4th December,2023

Applied neural network classifier using scikit-learn’s MLPClassifier and assessed its performance through cross-validation. First, the features are extracted from the DataFrame, selecting columns related to ‘inquiry_type’, ‘how_contacted’, and ‘research_type’. Categorical variables are then encoded using one-hot encoding to convert them into a format suitable for the neural network.

1st December,2023

Used Bootstrapping that involves repeatedly resampling with replacement from the original data to create multiple bootstrap samples. In this case, for each of the 1000 iterations, a bootstrap sample is drawn from the mean service time for each ‘inquiry_type’. Then computed the mean for each bootstrap sample and stores it in the list ‘bootstrap_means’.

29th Novemebr,2023

Standardized using z-score scaling and PCA is applied to derive principal components, and the printing the explained variance ratio for each. Additionally, it visualizes the cumulative explained variance against the number of principal components, aiding in the identification of an optimal dimensionality reduction level.

27th November,2023

Created a binary variable indicating whether service time is longer than 30 minutes. The model is used to predict whether service time is longer than 30 minutes on the test set.

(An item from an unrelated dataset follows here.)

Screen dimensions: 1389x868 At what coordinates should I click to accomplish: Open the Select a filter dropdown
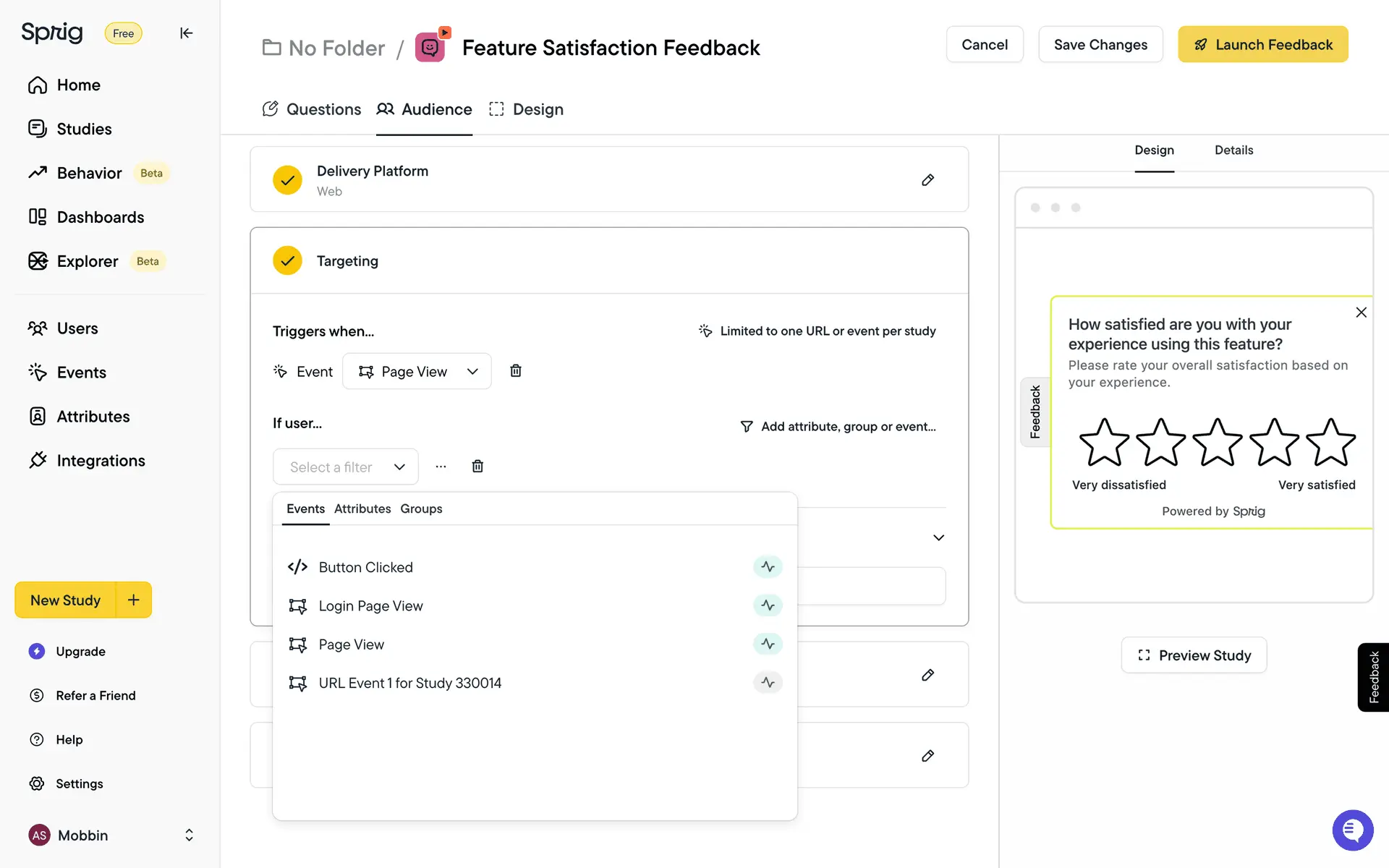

Then evaluates the model’s accuracy and printed the result along with a confusion matrix, providing insights into the model’s performance in binary classification.

24th November,2023

I worked on the Research dataset that was subsequently divided into training and testing set, computed the average service time for each type of study, and gets ready features and target variables for a linear regression model. Then forecasted  service times on the test set and The script uses matplotlib to show the regression line and Root Mean Squared Error (RMSE) to evaluate the model. The final result is a figure that shows how the average service time is predicted by the linear regression model depending on the type of study.